Pointing records for text and elements

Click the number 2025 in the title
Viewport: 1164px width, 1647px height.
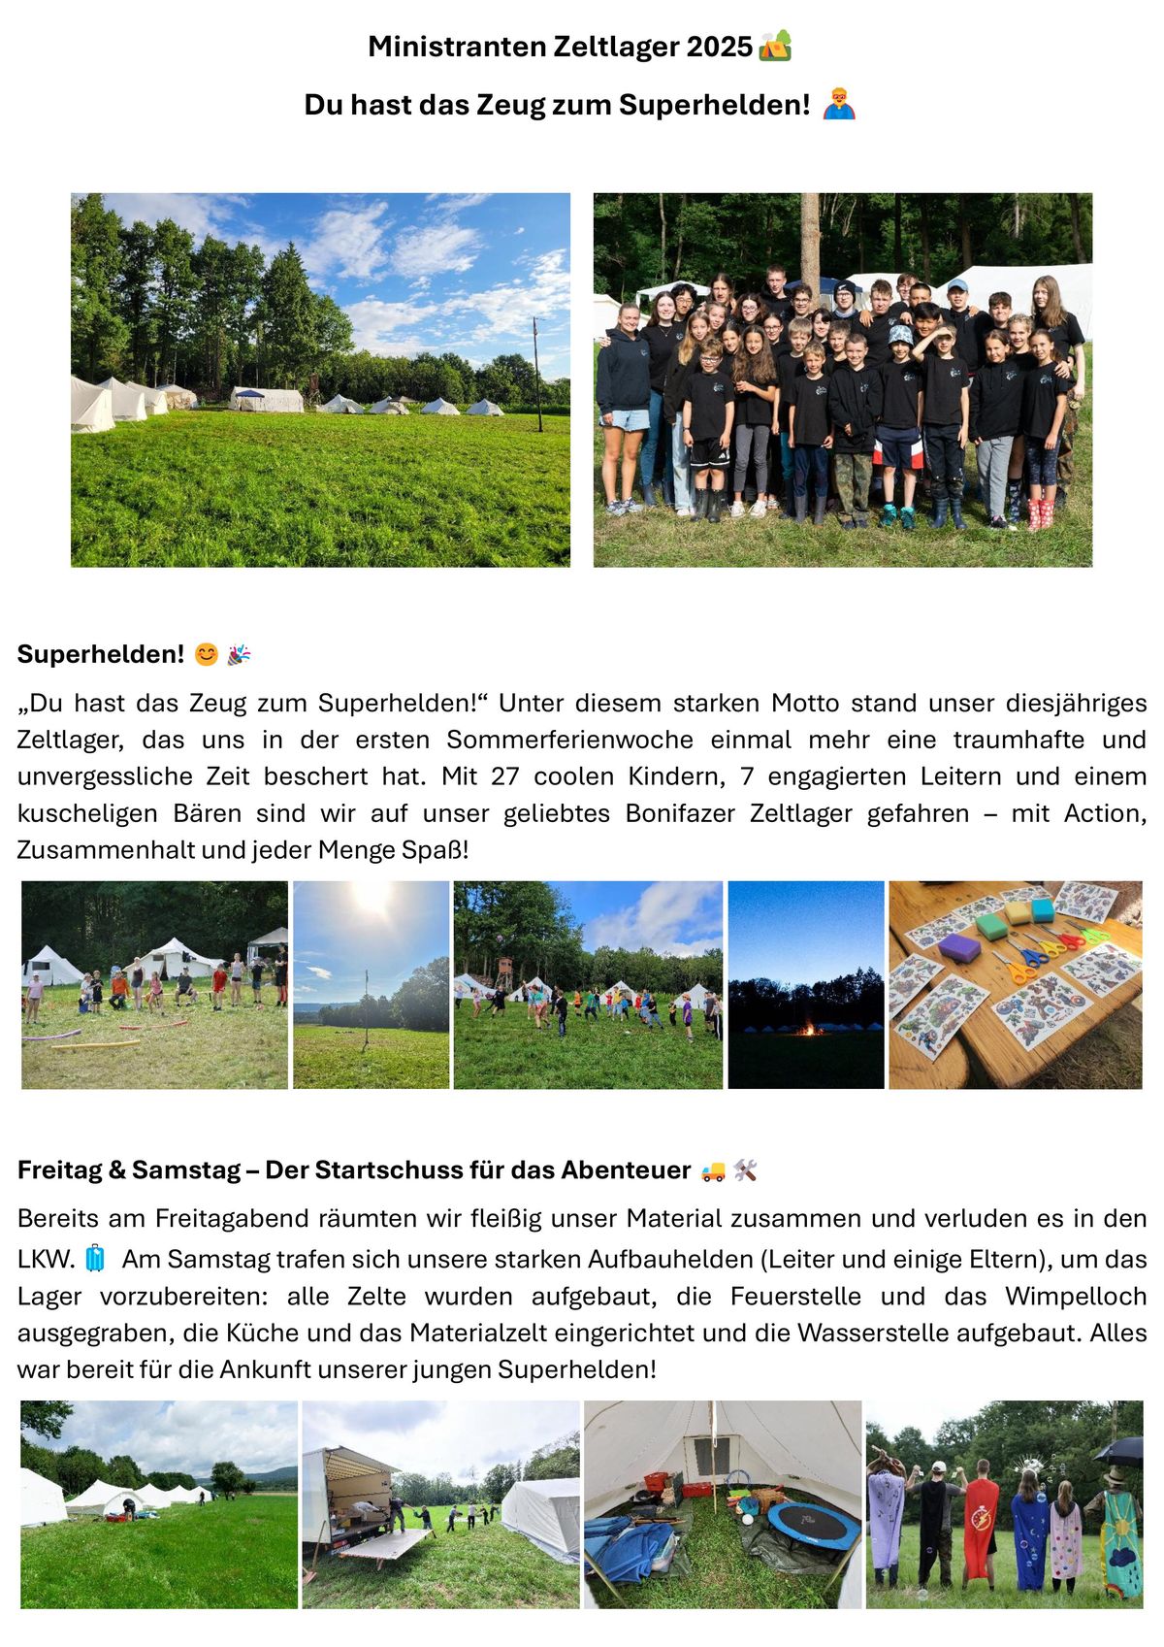click(x=719, y=47)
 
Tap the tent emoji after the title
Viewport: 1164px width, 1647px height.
click(x=775, y=46)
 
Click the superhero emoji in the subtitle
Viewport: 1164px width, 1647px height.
click(x=839, y=104)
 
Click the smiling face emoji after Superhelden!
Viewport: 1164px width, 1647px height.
click(x=206, y=655)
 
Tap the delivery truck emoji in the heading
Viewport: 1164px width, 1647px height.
click(x=712, y=1171)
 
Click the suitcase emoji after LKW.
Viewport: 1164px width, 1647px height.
click(x=94, y=1259)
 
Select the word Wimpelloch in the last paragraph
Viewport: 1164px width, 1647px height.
click(x=1076, y=1297)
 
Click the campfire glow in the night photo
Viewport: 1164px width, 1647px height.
click(x=805, y=1028)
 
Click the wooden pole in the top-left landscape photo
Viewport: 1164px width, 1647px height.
click(x=537, y=374)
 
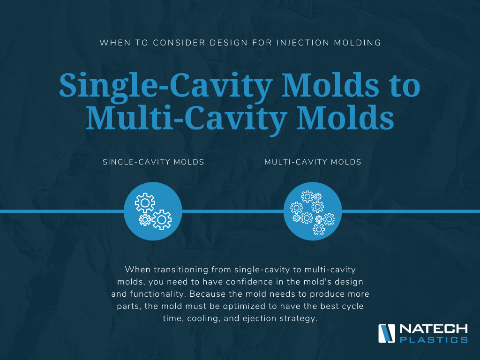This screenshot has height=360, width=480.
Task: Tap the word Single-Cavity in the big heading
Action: [x=165, y=86]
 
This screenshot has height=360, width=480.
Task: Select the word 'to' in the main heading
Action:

PROBLEM REQUIREMENTS:
Rewrite the records as a Markdown table with the columns Row and Line, from the start of the records through the line containing "Action: [x=165, y=86]". Number each row, skip blank lines, and leave the pictures out.

THE ANSWER:
| Row | Line |
|---|---|
| 1 | Click the number 2025 in the title |
| 2 | Viewport: 1164px width, 1647px height. |
| 3 | click(x=719, y=47) |
| 4 | Tap the tent emoji after the title |
| 5 | Viewport: 1164px width, 1647px height. |
| 6 | click(x=775, y=46) |
| 7 | Click the superhero emoji in the subtitle |
| 8 | Viewport: 1164px width, 1647px height. |
| 9 | click(x=839, y=104) |
| 10 | Click the smiling face emoji after Superhelden! |
| 11 | Viewport: 1164px width, 1647px height. |
| 12 | click(x=206, y=655) |
| 13 | Tap the delivery truck emoji in the heading |
| 14 | Viewport: 1164px width, 1647px height. |
| 15 | click(x=712, y=1171) |
| 16 | Click the suitcase emoji after LKW. |
| 17 | Viewport: 1164px width, 1647px height. |
| 18 | click(x=94, y=1259) |
| 19 | Select the word Wimpelloch in the last paragraph |
| 20 | Viewport: 1164px width, 1647px height. |
| 21 | click(x=1076, y=1297) |
| 22 | Click the campfire glow in the night photo |
| 23 | Viewport: 1164px width, 1647px height. |
| 24 | click(x=805, y=1028) |
| 25 | Click the wooden pole in the top-left landscape photo |
| 26 | Viewport: 1164px width, 1647px height. |
| 27 | click(x=537, y=374) |
| 28 | This screenshot has height=360, width=480. |
| 29 | Task: Tap the word Single-Cavity in the big heading |
| 30 | Action: [x=165, y=86] |